Second rendition with no joins and manual joins called during iteration.

  $query = db_select('node', 'n');      $query->fields('n', array('nid', 'title'))            ->condition('n.type', 'school', '=');      $query=$query->extend('PagerDefault')            ->limit(24);      $result = $query->execute();        // Iterate through results.      foreach ($result as $record) {        $output_rows[] = array(          $record->nid,          $record->title,          example_school_id($record->nid),          example_school_name($record->nid),          example_school_address($record->nid),          example_school_city($record->nid),          example_school_phone($record->nid),          example_school_fax($record->nid),          example_school_rank($record->nid),          example_school_size($record->nid),          example_school_zip($record->nid),        );      }

 

Write Queries with Dynamic Filters

Don’t let exposed filters force you into writing large queries with several joins. Instead write dynamic queries that join tables and fields depending on the filter submitted. Thanks to Drupal’s object query builder built on PHP’s PDO you can write clean maintainable, dynamic queries.

 

$query = db_select('node', 'n');      $query->fields('n', array('nid', 'title'));      if (!empty($filter->school_name)) {        $query->LeftJoin('field_data_field_school_name', 's', 'n.nid = s.entity_id');        $query->fields('s', array('field_school_name_value'));      }      $query->condition('n.type', 'school', '=');      $query=$query->extend('PagerDefault')            ->limit(24);      $result = $query->execute();

Additional Options

Beyond writing more efficient queries you can also write queries that connect to databases in parallel, or point queries to secondary master/slave databases. Separating your joins only provides more options for parallel and master/slave connections.

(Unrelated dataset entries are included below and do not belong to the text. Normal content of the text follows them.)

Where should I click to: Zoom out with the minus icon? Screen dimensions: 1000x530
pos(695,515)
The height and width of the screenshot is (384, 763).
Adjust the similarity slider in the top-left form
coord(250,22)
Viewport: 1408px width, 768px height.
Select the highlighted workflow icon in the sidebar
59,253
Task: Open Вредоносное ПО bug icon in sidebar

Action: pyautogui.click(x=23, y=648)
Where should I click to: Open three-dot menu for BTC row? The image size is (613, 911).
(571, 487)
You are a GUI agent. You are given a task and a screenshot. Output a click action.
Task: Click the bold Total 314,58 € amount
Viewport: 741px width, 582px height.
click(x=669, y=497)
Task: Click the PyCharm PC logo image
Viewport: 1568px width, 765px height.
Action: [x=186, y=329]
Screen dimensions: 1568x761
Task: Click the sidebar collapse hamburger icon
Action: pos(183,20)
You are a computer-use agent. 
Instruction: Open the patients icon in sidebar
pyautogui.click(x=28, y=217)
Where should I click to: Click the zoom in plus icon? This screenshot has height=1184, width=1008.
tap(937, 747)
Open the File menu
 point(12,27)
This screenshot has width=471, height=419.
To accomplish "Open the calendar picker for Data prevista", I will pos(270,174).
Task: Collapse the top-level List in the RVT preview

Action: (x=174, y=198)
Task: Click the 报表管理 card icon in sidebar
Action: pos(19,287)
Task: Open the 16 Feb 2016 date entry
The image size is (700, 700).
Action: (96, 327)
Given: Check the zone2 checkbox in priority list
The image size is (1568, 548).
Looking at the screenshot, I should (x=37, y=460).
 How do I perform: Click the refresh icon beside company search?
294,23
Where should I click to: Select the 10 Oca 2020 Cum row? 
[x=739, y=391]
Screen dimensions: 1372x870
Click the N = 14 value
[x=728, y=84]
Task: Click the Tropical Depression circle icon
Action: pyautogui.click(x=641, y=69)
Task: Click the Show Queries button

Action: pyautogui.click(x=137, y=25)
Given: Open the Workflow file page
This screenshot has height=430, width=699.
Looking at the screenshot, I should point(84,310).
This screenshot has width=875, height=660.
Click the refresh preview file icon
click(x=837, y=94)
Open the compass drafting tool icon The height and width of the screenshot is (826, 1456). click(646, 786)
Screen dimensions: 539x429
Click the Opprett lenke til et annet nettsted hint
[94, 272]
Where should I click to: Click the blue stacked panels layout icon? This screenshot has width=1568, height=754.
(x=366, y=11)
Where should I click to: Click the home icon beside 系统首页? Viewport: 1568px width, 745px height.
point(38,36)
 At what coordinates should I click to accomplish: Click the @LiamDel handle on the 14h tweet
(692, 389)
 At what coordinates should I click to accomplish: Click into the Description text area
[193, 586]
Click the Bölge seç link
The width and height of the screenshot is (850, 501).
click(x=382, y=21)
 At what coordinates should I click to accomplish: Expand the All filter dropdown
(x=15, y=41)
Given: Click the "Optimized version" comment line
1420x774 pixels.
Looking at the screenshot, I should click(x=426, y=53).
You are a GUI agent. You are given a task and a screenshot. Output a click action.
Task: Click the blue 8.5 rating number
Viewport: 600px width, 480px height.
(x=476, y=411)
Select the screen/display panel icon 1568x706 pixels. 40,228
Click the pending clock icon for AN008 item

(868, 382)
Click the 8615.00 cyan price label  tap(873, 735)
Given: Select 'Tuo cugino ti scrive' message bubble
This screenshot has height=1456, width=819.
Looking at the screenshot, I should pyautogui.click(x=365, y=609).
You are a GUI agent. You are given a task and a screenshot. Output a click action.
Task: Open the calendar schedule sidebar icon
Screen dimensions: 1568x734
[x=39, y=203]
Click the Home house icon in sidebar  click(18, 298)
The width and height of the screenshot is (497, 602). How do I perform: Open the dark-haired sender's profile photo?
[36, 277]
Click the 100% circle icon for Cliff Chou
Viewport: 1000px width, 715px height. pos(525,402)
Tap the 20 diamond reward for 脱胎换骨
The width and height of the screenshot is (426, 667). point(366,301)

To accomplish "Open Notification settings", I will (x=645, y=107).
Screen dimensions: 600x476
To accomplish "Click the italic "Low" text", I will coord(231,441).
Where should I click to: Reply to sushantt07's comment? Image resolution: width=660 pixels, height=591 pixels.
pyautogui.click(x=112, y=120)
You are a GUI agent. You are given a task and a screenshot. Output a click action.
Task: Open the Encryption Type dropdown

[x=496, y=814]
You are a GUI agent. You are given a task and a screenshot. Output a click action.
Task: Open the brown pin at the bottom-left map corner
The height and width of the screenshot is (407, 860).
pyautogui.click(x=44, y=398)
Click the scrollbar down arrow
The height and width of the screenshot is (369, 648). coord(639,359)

Denormalized Data in Custom Tables

If you’re still not able to produce the needed results, you may consider storing a version of your data in a denormalized table. Add, update, and delete the denormalized data with a transaction or with hook_updates. The down side to this approach is the additional processing and time taken to perform writes. If write performance is a concern, you may consider NoSQL solutions.

Conclusion

By moving your views into code; writing efficient, precise and direct queries; avoiding joins that will not use indexes; using APIs as intended and performing manual joins you can greatly improve performance and provide features your clients will actually use. It can take time to write efficient, precise, and direct queries, but the results are the reward.